The Reform Party has developed a policy on cultural industries that will affect the Canada Council, the National Gallery and other arts bodies. The Reform Party will promote the freedom of the Canadian cultural community to develop and grow without needless protection and government regulation, encouraging a free cultural market that offers choice while lowering cost to consumers as services are provided by the sectors that are able to do so most cost effectively. This is our vision of how culture should develop.
Our vision of a new and better Canada allows Canadians to use their own judgment in picking winners and losers in the cultural marketplace. This already happens to a large extent.
If we look at the Canadian television industry we see two private national broadcasters that both manage to make a profit most years. Then we have the CBC which is mortgaged to the hilt and costs over $1 billion a year. The major reason two are winners and one is a loser is based on incentives or lack of them. The winners must produce programming its audiences want to see. The loser can produce whatever it wants and then forget all about the consumer because it already has its funding kindly appropriated by Parliament.
Reform policy would place the government sponsored loser in a situation where subsidies are weaned away and the future of the company is based on consumer satisfaction.
I received a card a few weeks ago, as did all MPs, that asked me to imagine Canada without musicians, painters, writers and other artists. The card implied that without the Canada Council we would lack culture and imagination.
Canadians have culture and imagination in spite of the Canada Council. Our art galleries, theatres, music halls and libraries are full of examples of Canadian culture and imagination that existed long before the Canada Council was ever conceived. No grants were handed out prior to 1957 yet artists have flourished in Canada for centuries.

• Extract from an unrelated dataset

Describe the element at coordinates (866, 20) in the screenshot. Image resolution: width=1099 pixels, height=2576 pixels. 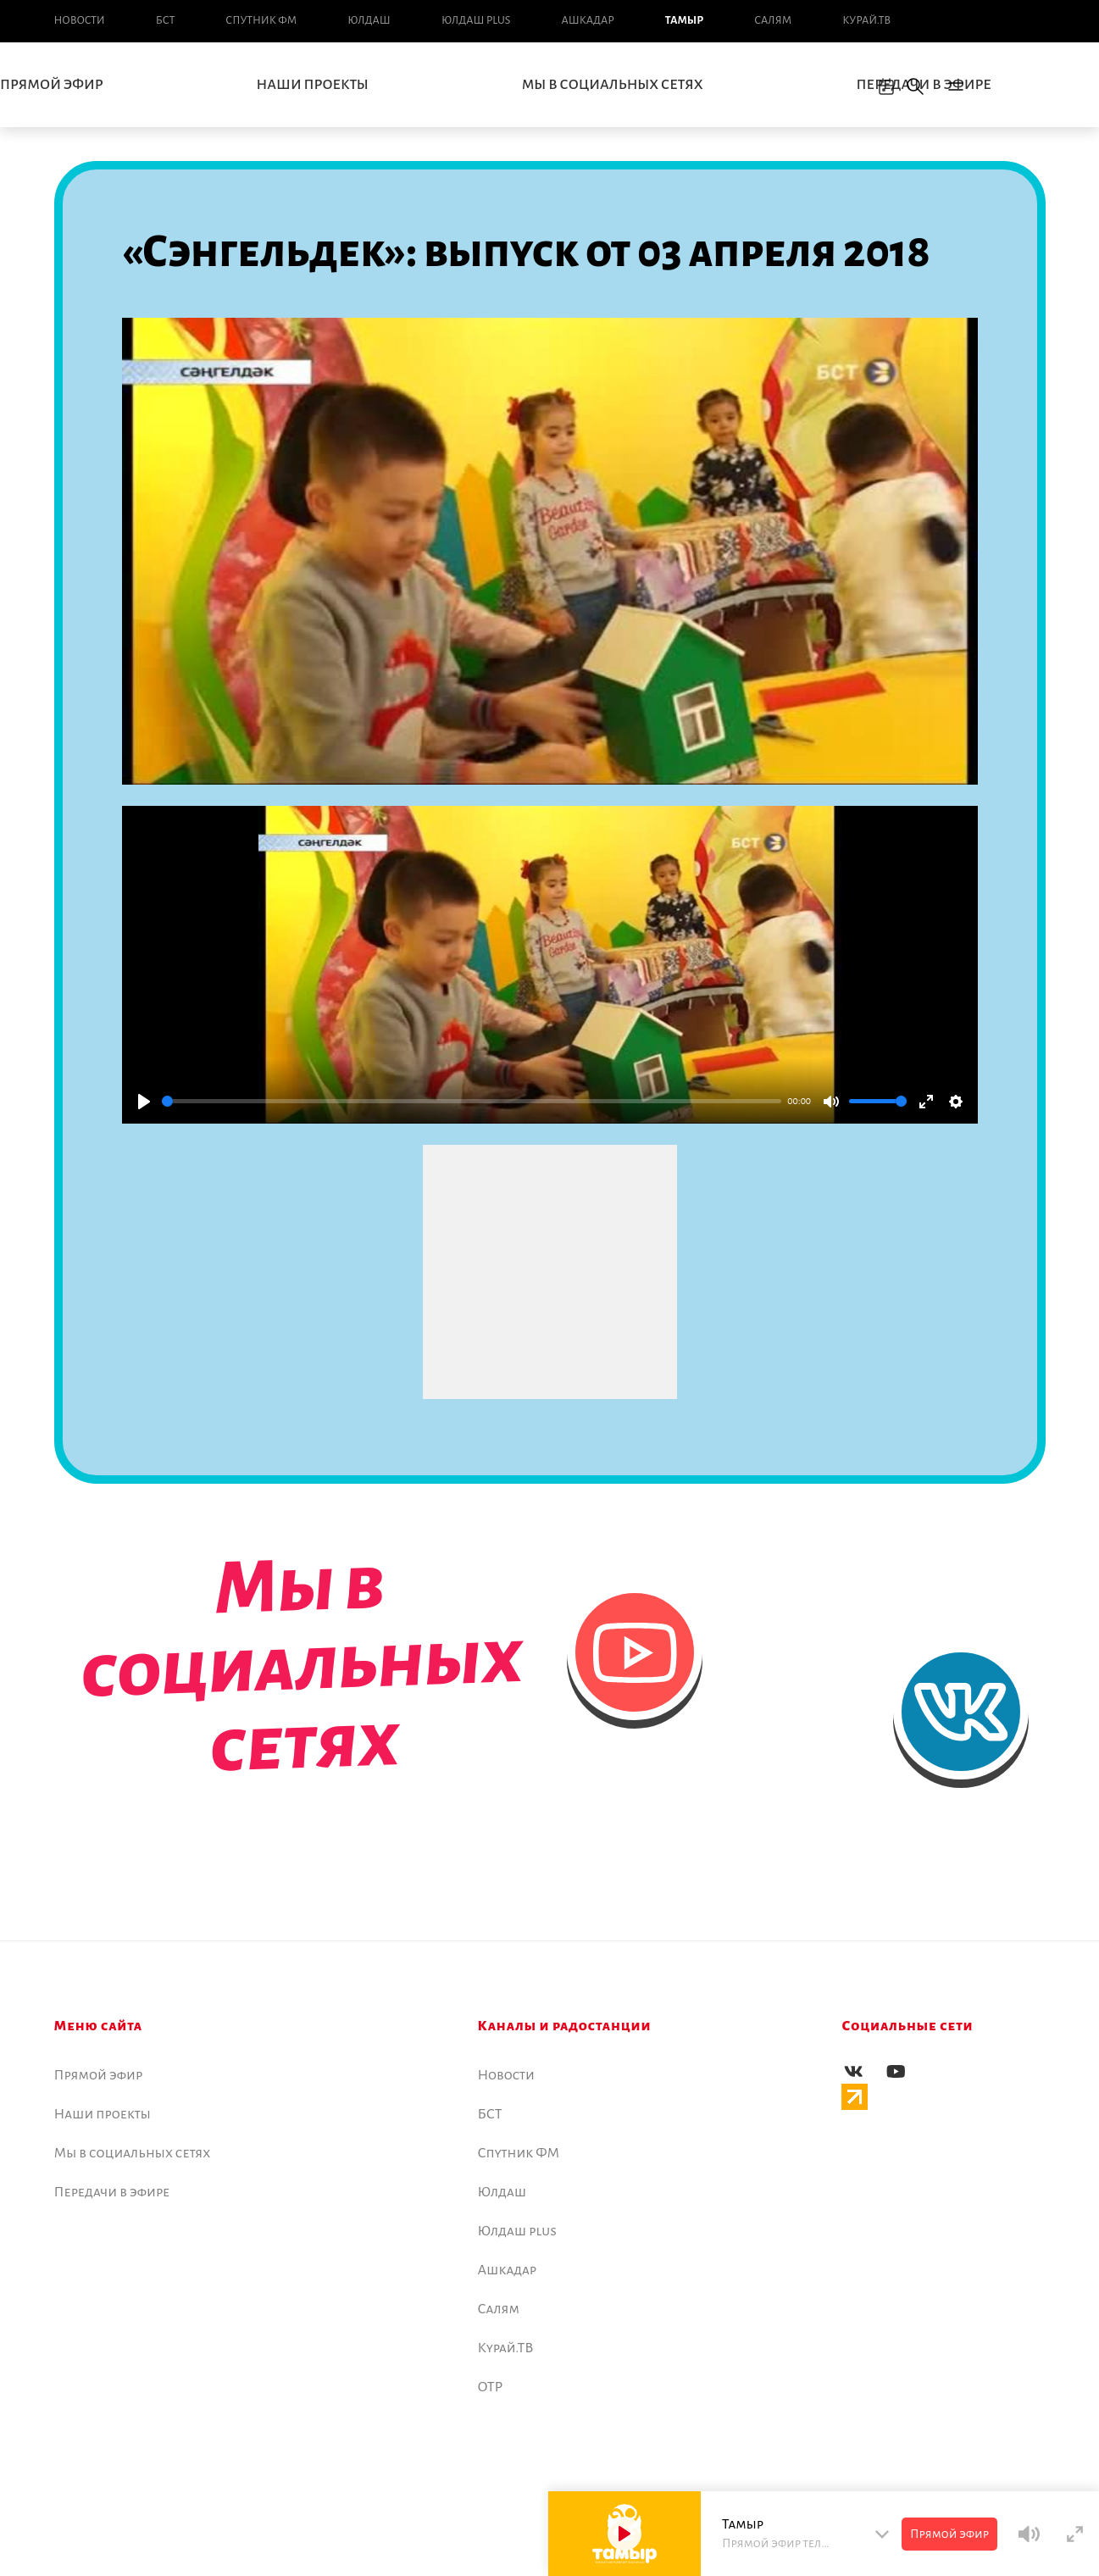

I was elected on a platform of accountability. I promised my constituents I would represent their concerns before all other considerations. I also promised to help put in place the kind of democratic reforms that would hold myself and other elected officials accountable to the people who elect them. If Parliament is to be responsible about spending tax dollars I believe there must be a direct accounting from all those who receive funding.
The Canadian taxpayer is demanding accountability. The bill moves us in that direction and I ask all members for their support.